(Dataset entries)
╔══
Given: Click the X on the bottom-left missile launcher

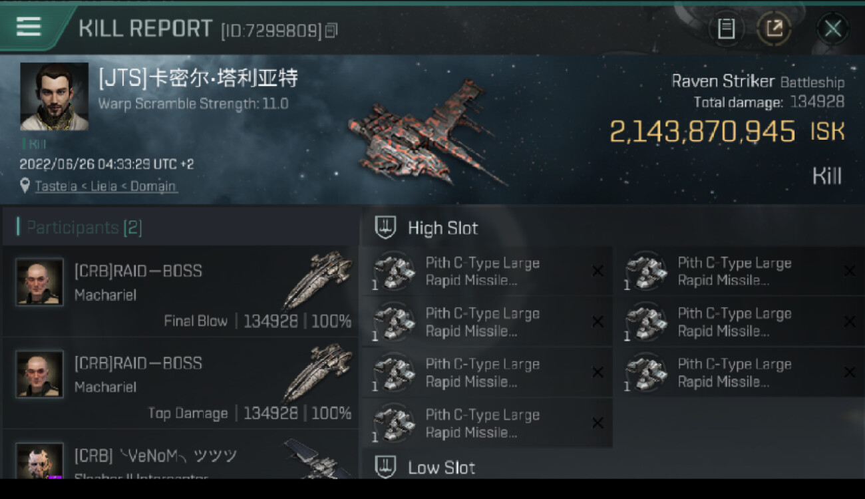Looking at the screenshot, I should [598, 422].
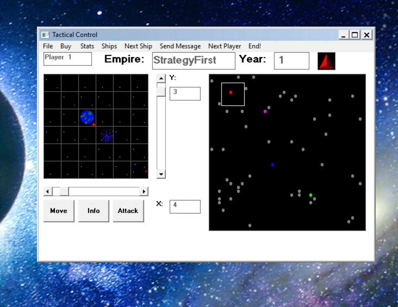
Task: Select the red star inside the white selection box
Action: pyautogui.click(x=231, y=92)

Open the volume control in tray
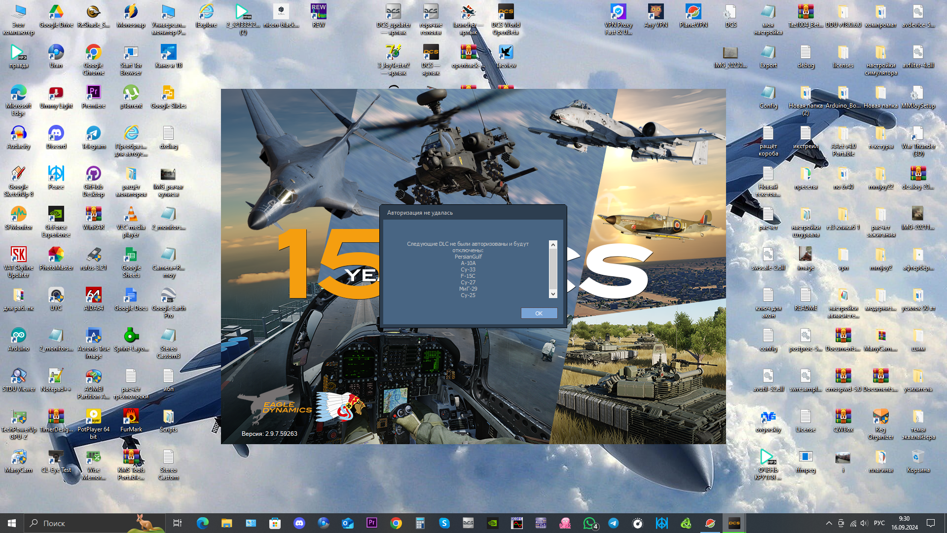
╚══
What to do ▸
Would you print all the entries again exactly, minus any pictures?

Reply ▸
Given: Click the X on the bottom-left missile launcher

Looking at the screenshot, I should [598, 422].
Task: Select the red star inside the white selection box
Action: pyautogui.click(x=231, y=92)

Open the volume control in tray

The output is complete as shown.